• [WHAT YOU WILL DO] Print every one of the records verbatim, omitting nothing.

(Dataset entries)
....
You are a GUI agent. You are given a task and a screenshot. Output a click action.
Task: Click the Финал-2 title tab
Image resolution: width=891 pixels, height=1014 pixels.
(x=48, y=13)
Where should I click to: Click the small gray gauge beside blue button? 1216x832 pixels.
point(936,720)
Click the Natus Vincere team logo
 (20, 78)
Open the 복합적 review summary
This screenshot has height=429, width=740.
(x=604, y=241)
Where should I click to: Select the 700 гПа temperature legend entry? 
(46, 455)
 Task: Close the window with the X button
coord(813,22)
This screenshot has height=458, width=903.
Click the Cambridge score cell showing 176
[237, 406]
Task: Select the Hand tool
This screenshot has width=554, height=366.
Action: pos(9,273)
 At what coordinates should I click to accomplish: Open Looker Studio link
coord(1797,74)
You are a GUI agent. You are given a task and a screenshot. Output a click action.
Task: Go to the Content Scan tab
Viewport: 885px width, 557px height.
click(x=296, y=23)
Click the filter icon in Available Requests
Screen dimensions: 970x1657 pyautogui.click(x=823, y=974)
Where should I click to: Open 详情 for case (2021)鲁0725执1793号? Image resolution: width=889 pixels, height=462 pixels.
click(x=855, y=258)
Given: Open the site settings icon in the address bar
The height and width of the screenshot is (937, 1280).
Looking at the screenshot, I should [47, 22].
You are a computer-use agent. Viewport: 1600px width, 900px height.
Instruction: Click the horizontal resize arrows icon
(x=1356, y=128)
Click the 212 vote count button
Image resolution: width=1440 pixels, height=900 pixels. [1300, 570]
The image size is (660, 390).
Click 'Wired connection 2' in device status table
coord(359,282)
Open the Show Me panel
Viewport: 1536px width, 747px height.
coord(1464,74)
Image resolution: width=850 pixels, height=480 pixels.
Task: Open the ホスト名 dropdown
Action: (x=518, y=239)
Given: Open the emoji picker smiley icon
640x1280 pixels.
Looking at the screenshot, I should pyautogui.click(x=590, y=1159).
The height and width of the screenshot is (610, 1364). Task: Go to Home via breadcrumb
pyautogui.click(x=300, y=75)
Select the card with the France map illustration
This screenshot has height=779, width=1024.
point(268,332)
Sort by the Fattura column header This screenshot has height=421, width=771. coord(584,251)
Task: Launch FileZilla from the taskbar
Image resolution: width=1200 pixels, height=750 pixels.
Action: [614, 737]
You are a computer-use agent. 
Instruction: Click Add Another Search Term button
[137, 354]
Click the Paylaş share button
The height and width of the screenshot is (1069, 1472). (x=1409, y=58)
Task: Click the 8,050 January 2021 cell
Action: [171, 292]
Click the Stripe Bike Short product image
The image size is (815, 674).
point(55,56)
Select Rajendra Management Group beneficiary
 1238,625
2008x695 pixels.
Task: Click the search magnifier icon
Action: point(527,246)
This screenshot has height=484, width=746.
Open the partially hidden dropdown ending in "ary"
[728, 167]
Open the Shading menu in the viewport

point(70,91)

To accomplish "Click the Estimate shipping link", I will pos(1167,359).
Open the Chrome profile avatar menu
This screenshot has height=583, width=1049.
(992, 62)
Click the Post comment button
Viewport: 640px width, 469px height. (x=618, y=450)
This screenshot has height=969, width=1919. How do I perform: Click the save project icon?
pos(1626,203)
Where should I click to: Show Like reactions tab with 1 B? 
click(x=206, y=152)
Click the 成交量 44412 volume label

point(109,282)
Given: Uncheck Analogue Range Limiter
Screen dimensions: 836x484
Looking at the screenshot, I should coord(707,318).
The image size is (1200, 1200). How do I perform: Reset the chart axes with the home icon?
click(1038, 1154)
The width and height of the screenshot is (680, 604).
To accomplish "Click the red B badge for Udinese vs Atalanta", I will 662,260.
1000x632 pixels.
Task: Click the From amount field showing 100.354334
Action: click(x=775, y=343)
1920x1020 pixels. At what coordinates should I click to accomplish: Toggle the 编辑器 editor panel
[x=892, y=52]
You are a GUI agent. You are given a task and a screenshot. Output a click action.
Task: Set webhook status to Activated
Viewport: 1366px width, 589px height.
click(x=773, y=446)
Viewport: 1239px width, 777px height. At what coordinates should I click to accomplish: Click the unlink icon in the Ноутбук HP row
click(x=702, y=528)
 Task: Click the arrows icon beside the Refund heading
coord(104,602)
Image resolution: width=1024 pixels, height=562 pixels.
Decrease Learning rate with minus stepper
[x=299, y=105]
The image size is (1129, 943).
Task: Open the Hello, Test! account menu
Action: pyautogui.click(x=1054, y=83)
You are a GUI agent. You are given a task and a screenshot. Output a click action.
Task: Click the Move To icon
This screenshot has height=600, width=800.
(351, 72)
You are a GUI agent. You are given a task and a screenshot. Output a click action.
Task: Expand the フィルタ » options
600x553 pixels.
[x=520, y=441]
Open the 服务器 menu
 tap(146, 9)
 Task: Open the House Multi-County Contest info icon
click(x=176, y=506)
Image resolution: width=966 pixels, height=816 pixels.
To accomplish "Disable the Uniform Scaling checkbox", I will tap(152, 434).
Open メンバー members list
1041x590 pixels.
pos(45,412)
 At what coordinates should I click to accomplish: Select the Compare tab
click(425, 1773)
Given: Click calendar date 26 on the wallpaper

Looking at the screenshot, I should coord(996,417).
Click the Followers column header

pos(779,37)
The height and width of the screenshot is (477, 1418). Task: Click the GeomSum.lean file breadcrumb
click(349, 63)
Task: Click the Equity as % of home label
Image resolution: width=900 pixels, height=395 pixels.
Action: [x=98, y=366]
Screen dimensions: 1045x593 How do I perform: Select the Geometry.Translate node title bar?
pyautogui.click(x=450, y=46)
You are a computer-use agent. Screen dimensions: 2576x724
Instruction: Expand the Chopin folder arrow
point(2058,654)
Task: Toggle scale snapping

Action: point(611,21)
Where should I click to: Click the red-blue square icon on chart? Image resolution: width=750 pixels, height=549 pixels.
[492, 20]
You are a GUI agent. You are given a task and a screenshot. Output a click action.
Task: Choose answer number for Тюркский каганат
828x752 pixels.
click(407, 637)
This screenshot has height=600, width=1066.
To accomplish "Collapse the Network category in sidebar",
....
• [RESULT]
You are a GUI agent. You are given a task and a screenshot. Output a click action.
Task: Click the Финал-2 title tab
Image resolution: width=891 pixels, height=1014 pixels.
(x=48, y=13)
Where should I click to: Click the small gray gauge beside blue button? 1216x832 pixels.
point(936,720)
Click the Natus Vincere team logo
 (20, 78)
Open the 복합적 review summary
This screenshot has height=429, width=740.
(x=604, y=241)
Where should I click to: Select the 700 гПа temperature legend entry? 
(46, 455)
 Task: Close the window with the X button
coord(813,22)
This screenshot has height=458, width=903.
Click the Cambridge score cell showing 176
[237, 406]
Task: Select the Hand tool
This screenshot has width=554, height=366.
Action: pos(9,273)
 At what coordinates should I click to accomplish: Open Looker Studio link
coord(1797,74)
You are a GUI agent. You are given a task and a screenshot. Output a click action.
Task: Go to the Content Scan tab
Viewport: 885px width, 557px height.
click(x=296, y=23)
Click the filter icon in Available Requests
Screen dimensions: 970x1657 pyautogui.click(x=823, y=974)
Where should I click to: Open 详情 for case (2021)鲁0725执1793号? Image resolution: width=889 pixels, height=462 pixels.
click(x=855, y=258)
Given: Open the site settings icon in the address bar
The height and width of the screenshot is (937, 1280).
Looking at the screenshot, I should [47, 22].
You are a computer-use agent. Viewport: 1600px width, 900px height.
Instruction: Click the horizontal resize arrows icon
(x=1356, y=128)
Click the 212 vote count button
Image resolution: width=1440 pixels, height=900 pixels. [1300, 570]
The image size is (660, 390).
Click 'Wired connection 2' in device status table
coord(359,282)
Open the Show Me panel
Viewport: 1536px width, 747px height.
coord(1464,74)
Image resolution: width=850 pixels, height=480 pixels.
Task: Open the ホスト名 dropdown
Action: (x=518, y=239)
Given: Open the emoji picker smiley icon
640x1280 pixels.
Looking at the screenshot, I should pyautogui.click(x=590, y=1159).
The height and width of the screenshot is (610, 1364). Task: Go to Home via breadcrumb
pyautogui.click(x=300, y=75)
Select the card with the France map illustration
This screenshot has height=779, width=1024.
point(268,332)
Sort by the Fattura column header This screenshot has height=421, width=771. coord(584,251)
Task: Launch FileZilla from the taskbar
Image resolution: width=1200 pixels, height=750 pixels.
Action: [614, 737]
You are a computer-use agent. 
Instruction: Click Add Another Search Term button
[137, 354]
Click the Paylaş share button
The height and width of the screenshot is (1069, 1472). (x=1409, y=58)
Task: Click the 8,050 January 2021 cell
Action: [171, 292]
Click the Stripe Bike Short product image
The image size is (815, 674).
point(55,56)
Select Rajendra Management Group beneficiary
 1238,625
2008x695 pixels.
Task: Click the search magnifier icon
Action: point(527,246)
This screenshot has height=484, width=746.
Open the partially hidden dropdown ending in "ary"
[728, 167]
Open the Shading menu in the viewport

point(70,91)

To accomplish "Click the Estimate shipping link", I will pos(1167,359).
Open the Chrome profile avatar menu
This screenshot has height=583, width=1049.
(992, 62)
Click the Post comment button
Viewport: 640px width, 469px height. (x=618, y=450)
This screenshot has height=969, width=1919. How do I perform: Click the save project icon?
pos(1626,203)
Where should I click to: Show Like reactions tab with 1 B? 
click(x=206, y=152)
Click the 成交量 44412 volume label

point(109,282)
Given: Uncheck Analogue Range Limiter
Screen dimensions: 836x484
Looking at the screenshot, I should coord(707,318).
The image size is (1200, 1200). How do I perform: Reset the chart axes with the home icon?
click(1038, 1154)
The width and height of the screenshot is (680, 604).
To accomplish "Click the red B badge for Udinese vs Atalanta", I will 662,260.
1000x632 pixels.
Task: Click the From amount field showing 100.354334
Action: click(x=775, y=343)
1920x1020 pixels. At what coordinates should I click to accomplish: Toggle the 编辑器 editor panel
[x=892, y=52]
You are a GUI agent. You are given a task and a screenshot. Output a click action.
Task: Set webhook status to Activated
Viewport: 1366px width, 589px height.
click(x=773, y=446)
Viewport: 1239px width, 777px height. At what coordinates should I click to accomplish: Click the unlink icon in the Ноутбук HP row
click(x=702, y=528)
 Task: Click the arrows icon beside the Refund heading
coord(104,602)
Image resolution: width=1024 pixels, height=562 pixels.
Decrease Learning rate with minus stepper
[x=299, y=105]
The image size is (1129, 943).
Task: Open the Hello, Test! account menu
Action: pyautogui.click(x=1054, y=83)
You are a GUI agent. You are given a task and a screenshot. Output a click action.
Task: Click the Move To icon
This screenshot has height=600, width=800.
(351, 72)
You are a GUI agent. You are given a task and a screenshot. Output a click action.
Task: Expand the フィルタ » options
600x553 pixels.
[x=520, y=441]
Open the 服务器 menu
 tap(146, 9)
 Task: Open the House Multi-County Contest info icon
click(x=176, y=506)
Image resolution: width=966 pixels, height=816 pixels.
To accomplish "Disable the Uniform Scaling checkbox", I will tap(152, 434).
Open メンバー members list
1041x590 pixels.
pos(45,412)
 At what coordinates should I click to accomplish: Select the Compare tab
click(425, 1773)
Given: Click calendar date 26 on the wallpaper

Looking at the screenshot, I should coord(996,417).
Click the Followers column header

pos(779,37)
The height and width of the screenshot is (477, 1418). Task: Click the GeomSum.lean file breadcrumb
click(349, 63)
Task: Click the Equity as % of home label
Image resolution: width=900 pixels, height=395 pixels.
Action: [x=98, y=366]
Screen dimensions: 1045x593 How do I perform: Select the Geometry.Translate node title bar?
pyautogui.click(x=450, y=46)
You are a computer-use agent. Screen dimensions: 2576x724
Instruction: Expand the Chopin folder arrow
point(2058,654)
Task: Toggle scale snapping

Action: point(611,21)
Where should I click to: Click the red-blue square icon on chart? Image resolution: width=750 pixels, height=549 pixels.
[492, 20]
You are a GUI agent. You are given a task and a screenshot. Output a click action.
Task: Choose answer number for Тюркский каганат
828x752 pixels.
click(407, 637)
This screenshot has height=600, width=1066.
To accomplish "Collapse the Network category in sidebar",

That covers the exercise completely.